- Direction A -
In the post about the engine swap, where did the local parts guys find the new radiator?

Through some sort of miracle, my lifted EA82 wagon (Roxanne) just drove nearly 900 miles, not with the old EA82 engine, but with an EJ22 under the hood!

This project has taught me two things: 1. Complete drivetrain swaps NEVER get finished in the time you thought it would take. 2. Duct tape, bailing wire, and zip-ties can make ANYTHING work.

Sooo, here's how it went down:

After seeing some sweet EJ conversions in older soobs at WCSS7, I knew that I had to have one. I talked to Austin and others about what exactly had to be done, which seemed like it would be within my abilities. As soon as I got home from the show, I traded my engineless RX for everything I needed to put the whole legacy drivetrain in, since I knew I didn't have time to adapt it to my stock d/r tranny (that will come next summer).

Having less than a month to finish the project in my extremely scarce spare time before I HAD to drive the car to Anchorage for school, I got to work right away. The legacy engine and tranny bolted up easily once I welded the legacy tranny mounts to the EA82 crossmembers. I then got sucked into fixing friends' cars for quite some time and didn't get the engine fired up until last saturday, when I discovered that the radiator leaked. I called up the guy I got everything from, and he said that he had another rad for me and was coming down the next morning to pick up a car so he could drop it off. After installing that rad, I gleefully fired up the engine again only to find that this one leaked worse! With less than a week before I had to drive the car almost 900 miles, this made me less than excited.

Thankfully, my local parts guys found a new rad in Juneau, which they had flown up for me monday afternoon. Yay, no more leaks!

I then got to work swapping over the legacy rear diff (4.11 instead of 3.9) and putting in the EA82T front axles that matched up with the legacy tranny. Well, the rear axles wouldn't come off... and wouldn't come off.... and wouldn't come off.... Eventually, I had to grind away a substantial portion of the joint casing and hit them with a huge sledgehammer. I figured that I could just go to the parts store the next day and get two new axles...

And boy was I wrong.

I ended up ordering two used axles from seattle, which were to be expressed up at a cost of $90. That would give me two days in which to finish the car and test drive it a little. Well, by thursday at 5 pm, they hadn't shown up, and I thought I was screwed (since the new tranny is AWD, I couldn't drive the car without rear axles).

Again, I called up the guy I got the parts from, who lives 250 miles away in Whitehorse, to see if he had any axles. He said that he had some but they were on a car and he couldn't take them off until the next morning. So, I hopped in my mom's outback at 7 pm and drove to Whitehorse at 80 mph, got to his house at 11, slept in his motorhome, and got up in the morning to find that he had to go to a meeting and would be back at 9. We then took the axles off and I was on my way home at 90 mph so that I could finish putting my car together.

- Extracted records -
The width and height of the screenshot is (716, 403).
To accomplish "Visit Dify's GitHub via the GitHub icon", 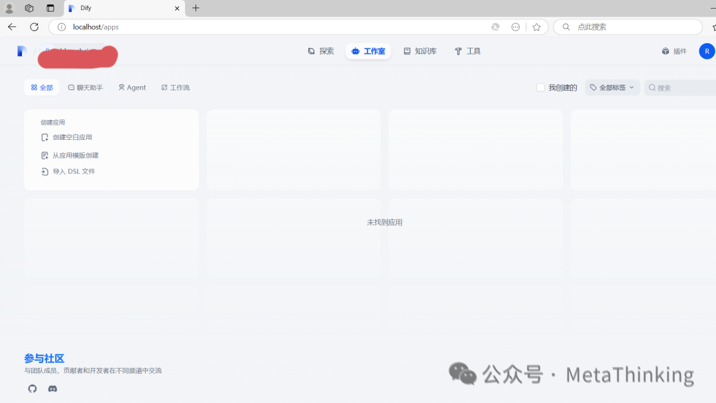I will click(x=32, y=388).
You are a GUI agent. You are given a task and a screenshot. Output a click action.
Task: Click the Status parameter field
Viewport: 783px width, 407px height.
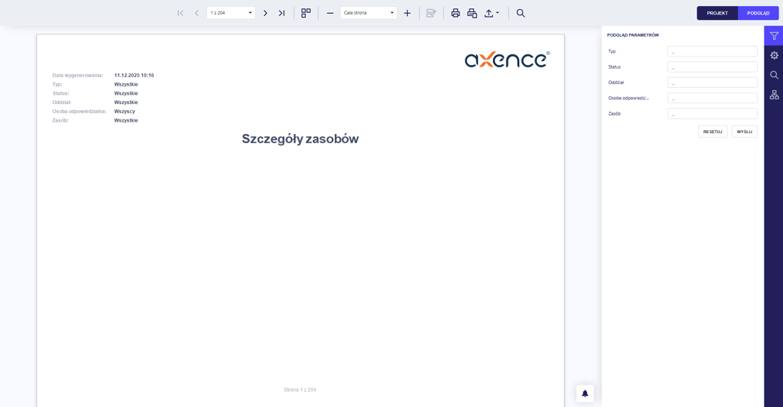click(x=712, y=67)
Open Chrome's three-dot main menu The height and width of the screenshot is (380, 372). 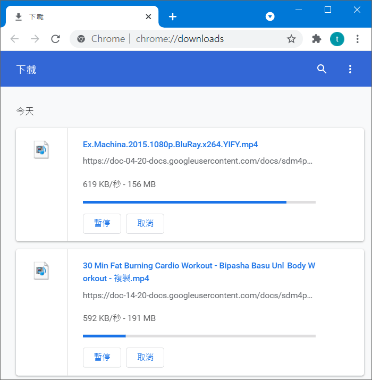point(358,39)
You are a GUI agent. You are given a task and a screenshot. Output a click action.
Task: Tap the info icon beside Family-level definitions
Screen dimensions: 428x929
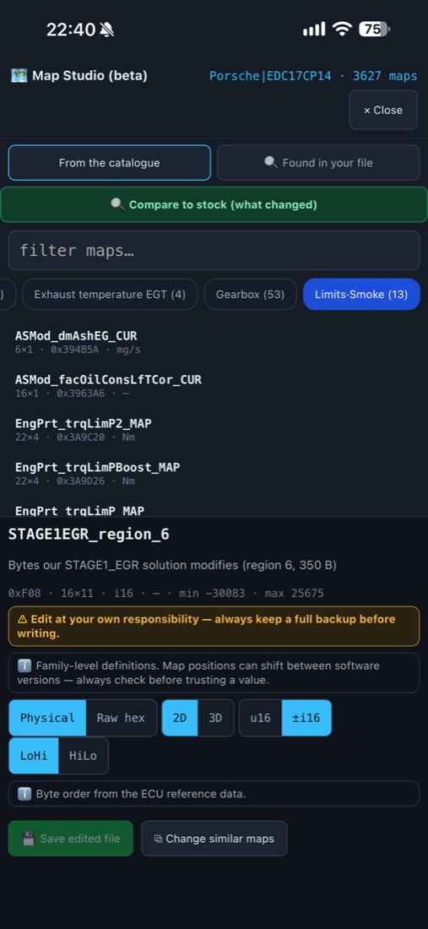pyautogui.click(x=24, y=666)
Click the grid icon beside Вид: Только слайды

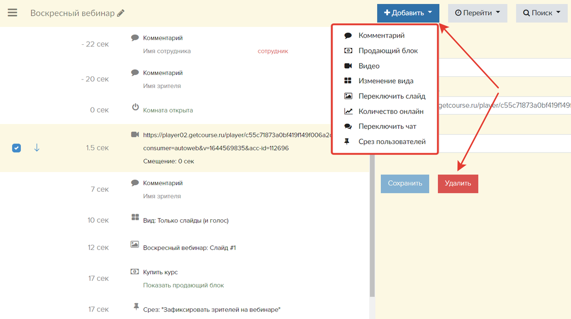click(135, 217)
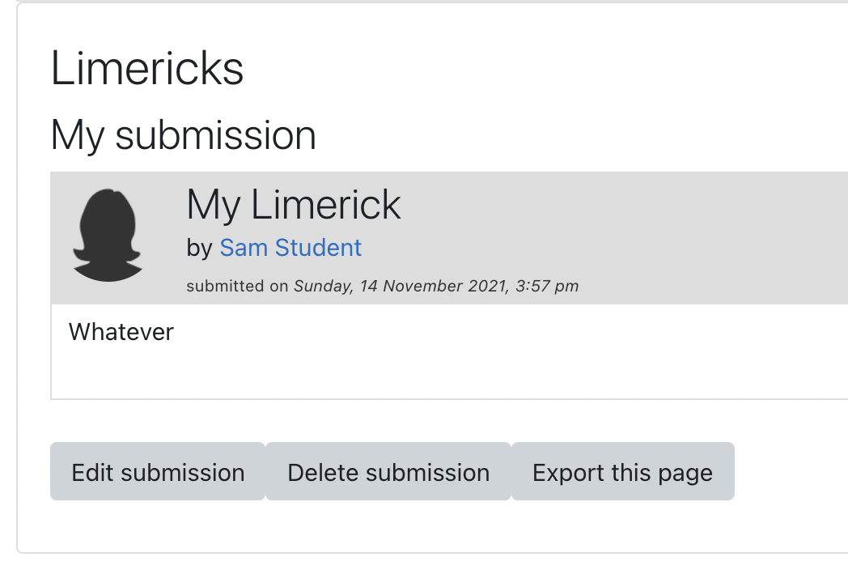Click the My Limerick submission title
The height and width of the screenshot is (570, 848).
click(294, 206)
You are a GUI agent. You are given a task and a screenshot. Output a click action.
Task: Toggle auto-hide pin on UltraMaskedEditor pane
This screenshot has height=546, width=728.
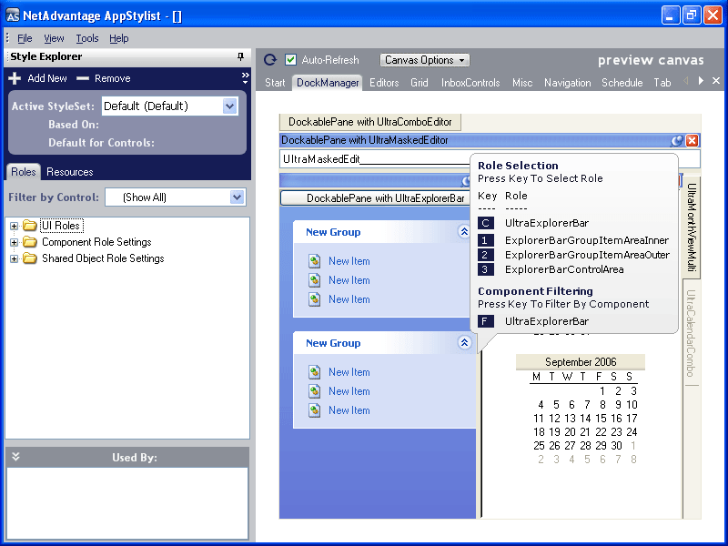click(x=677, y=141)
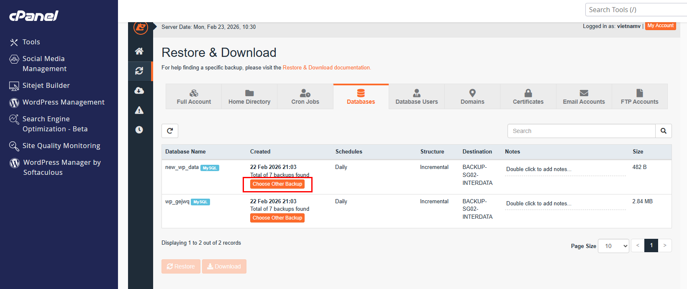Open the Email Accounts tab
687x289 pixels.
click(x=584, y=97)
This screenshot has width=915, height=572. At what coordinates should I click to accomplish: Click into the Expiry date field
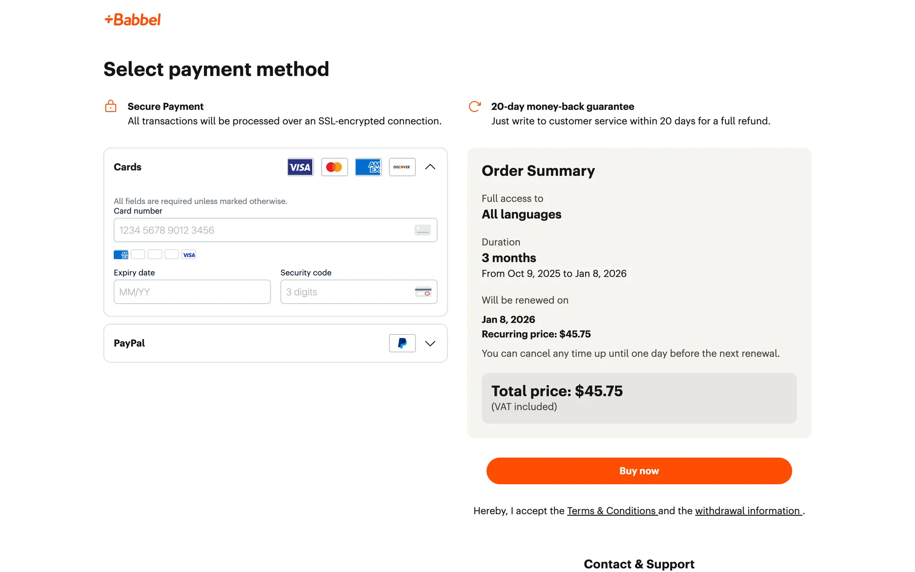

- Direction B -
Render the rows as a Markdown table with columns n and Line, starting at the row containing "Click the grid icon beside Вид: Только слайды" and ending at the last row. Leave out blank lines and pictures.

- Correct output A -
In Juneau.

- Correct output B -
| n | Line |
|---|---|
| 1 | Click the grid icon beside Вид: Только слайды |
| 2 | click(135, 217) |
| 3 | Click the My Limerick submission title |
| 4 | The height and width of the screenshot is (570, 848). |
| 5 | click(294, 206) |
| 6 | You are a GUI agent. You are given a task and a screenshot. Output a click action. |
| 7 | Task: Toggle auto-hide pin on UltraMaskedEditor pane |
| 8 | This screenshot has height=546, width=728. |
| 9 | click(x=677, y=141) |
| 10 | Open the Email Accounts tab |
| 11 | 687x289 pixels. |
| 12 | click(x=584, y=97) |
| 13 | This screenshot has width=915, height=572. At what coordinates should I click to accomplish: Click into the Expiry date field |